▶ [TASK OBJECTIVE]
With pictures left out, extract every line between the start of the records below and the line holding "The height and", inclusive.

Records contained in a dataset

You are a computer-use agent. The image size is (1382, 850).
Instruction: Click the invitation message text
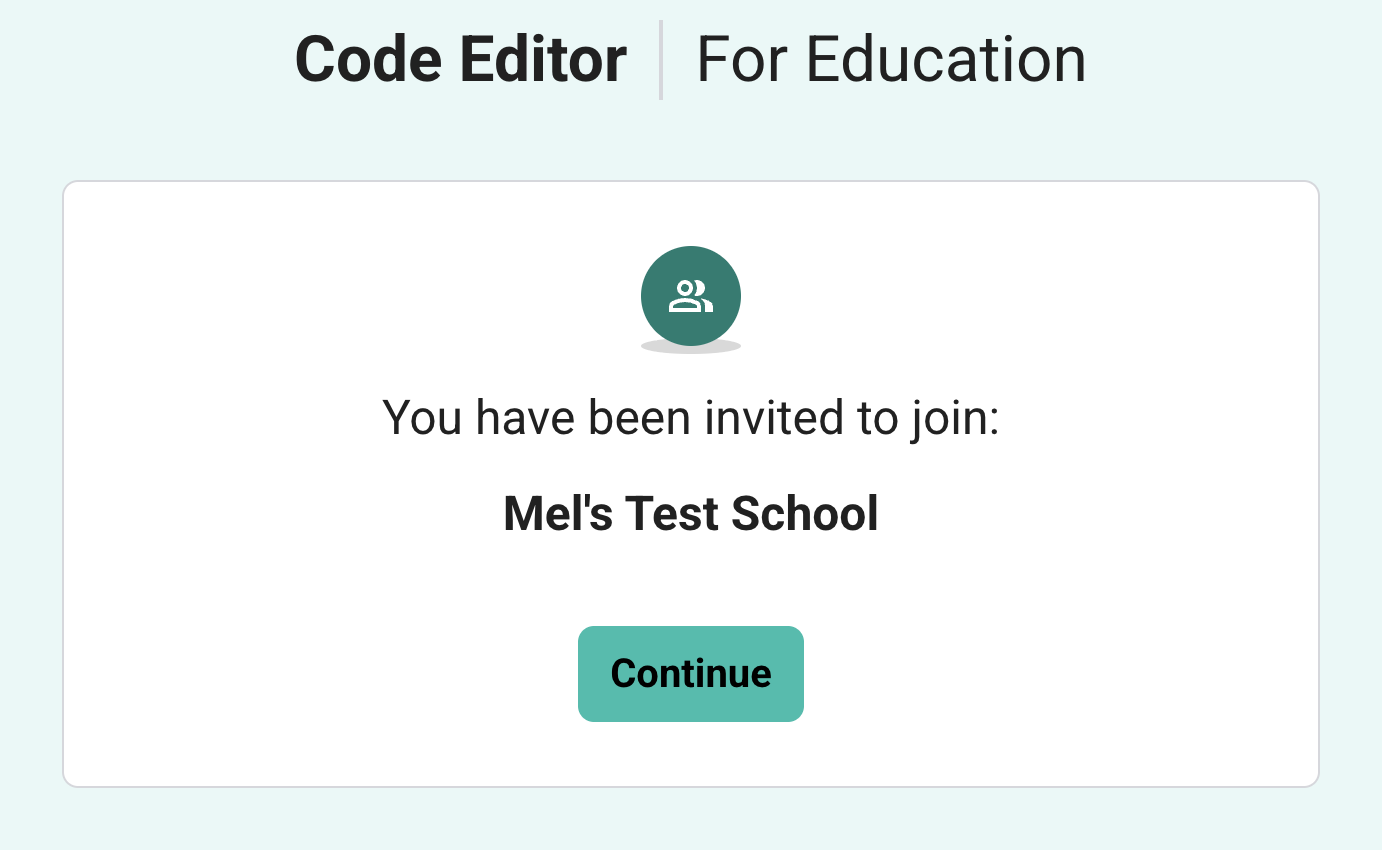[x=691, y=417]
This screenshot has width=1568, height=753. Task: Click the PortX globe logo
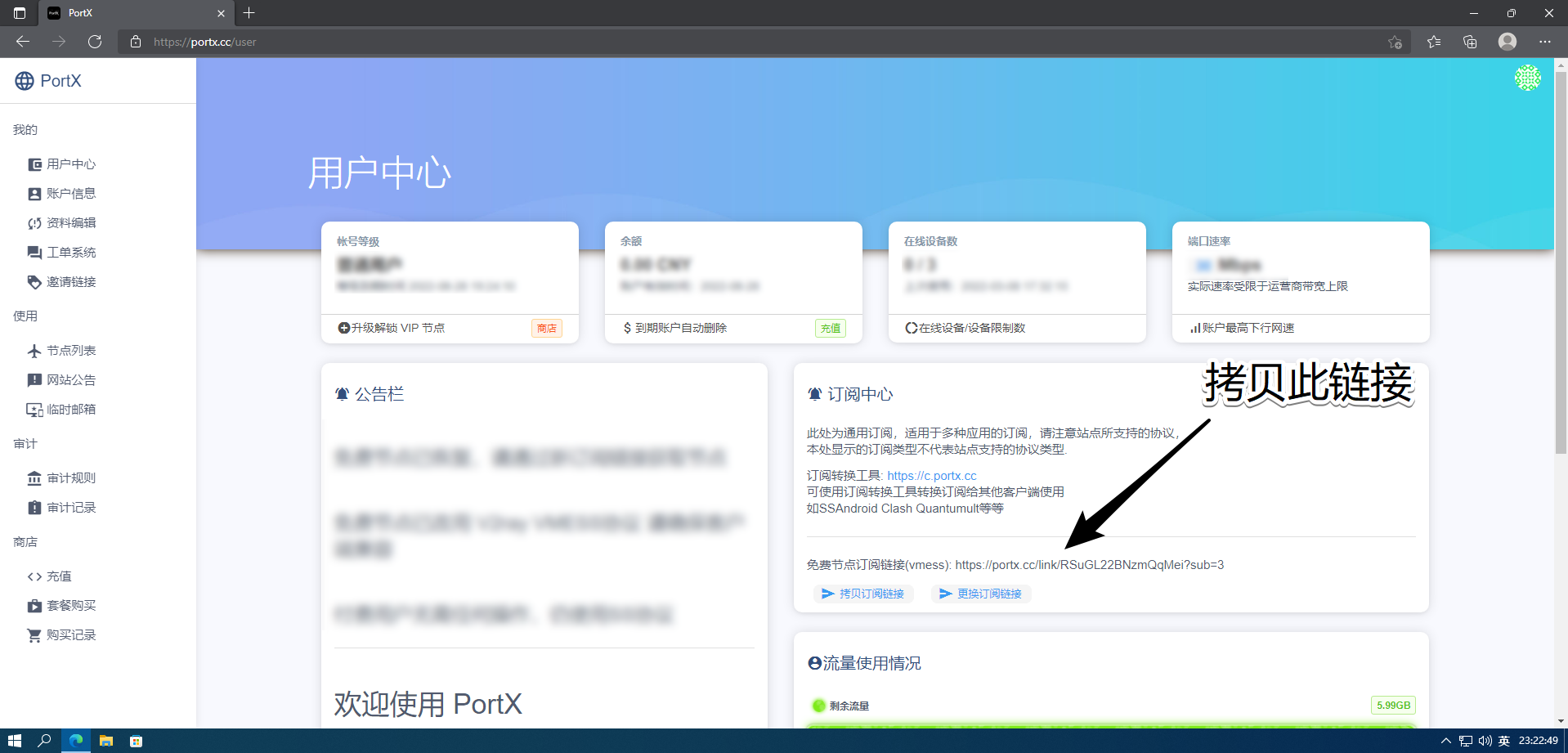(x=25, y=81)
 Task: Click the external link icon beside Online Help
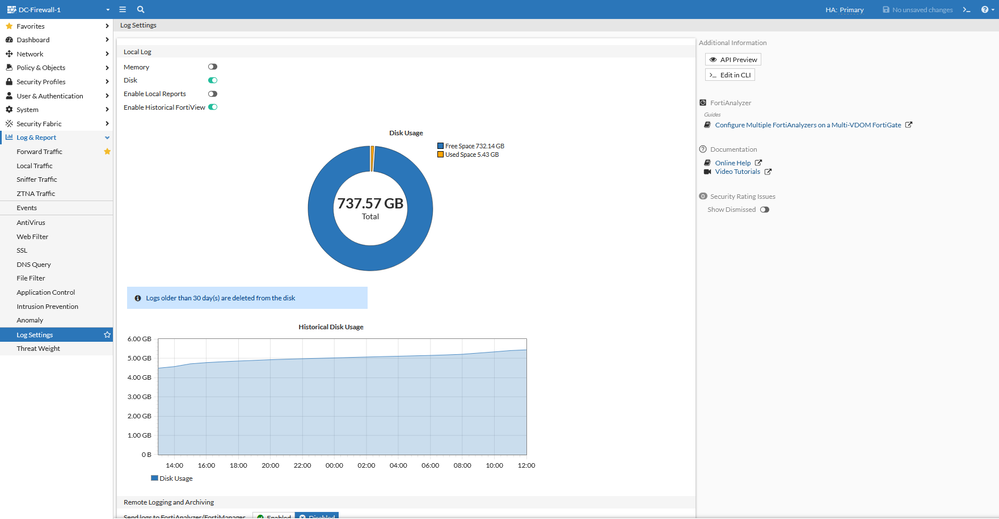758,163
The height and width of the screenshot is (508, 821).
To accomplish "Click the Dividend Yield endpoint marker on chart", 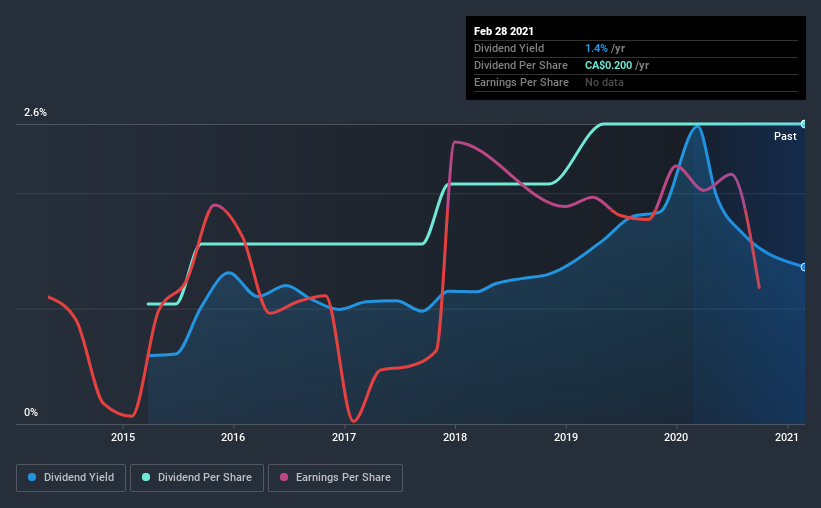I will tap(803, 267).
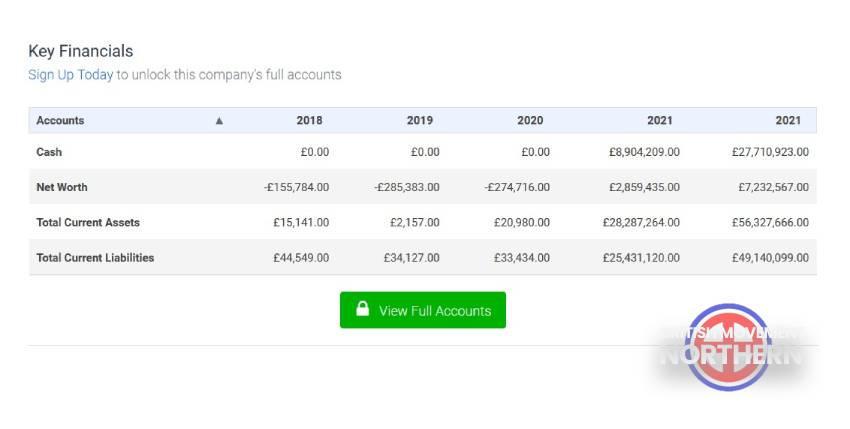Open the Sign Up Today link
The width and height of the screenshot is (850, 429).
(x=70, y=75)
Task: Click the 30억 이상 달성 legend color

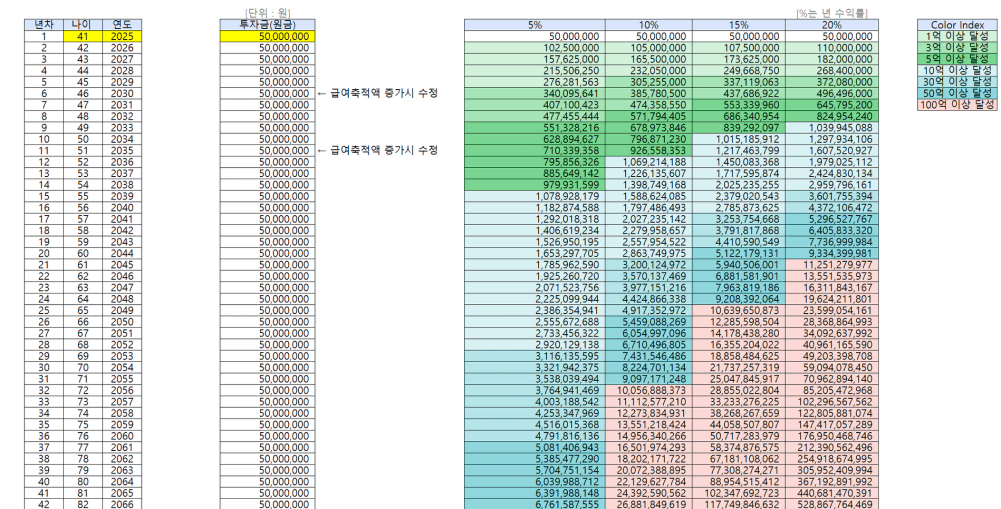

▶ [OUTPUT OF THE EXERCISE]
You are a computer-use agent. The image size is (1382, 850).
Instruction: Click the invitation message text
[x=691, y=417]
This screenshot has width=1568, height=753. Task: Click the PortX globe logo
(x=25, y=81)
 Task: Click the external link icon beside Online Help
758,163
The height and width of the screenshot is (508, 821).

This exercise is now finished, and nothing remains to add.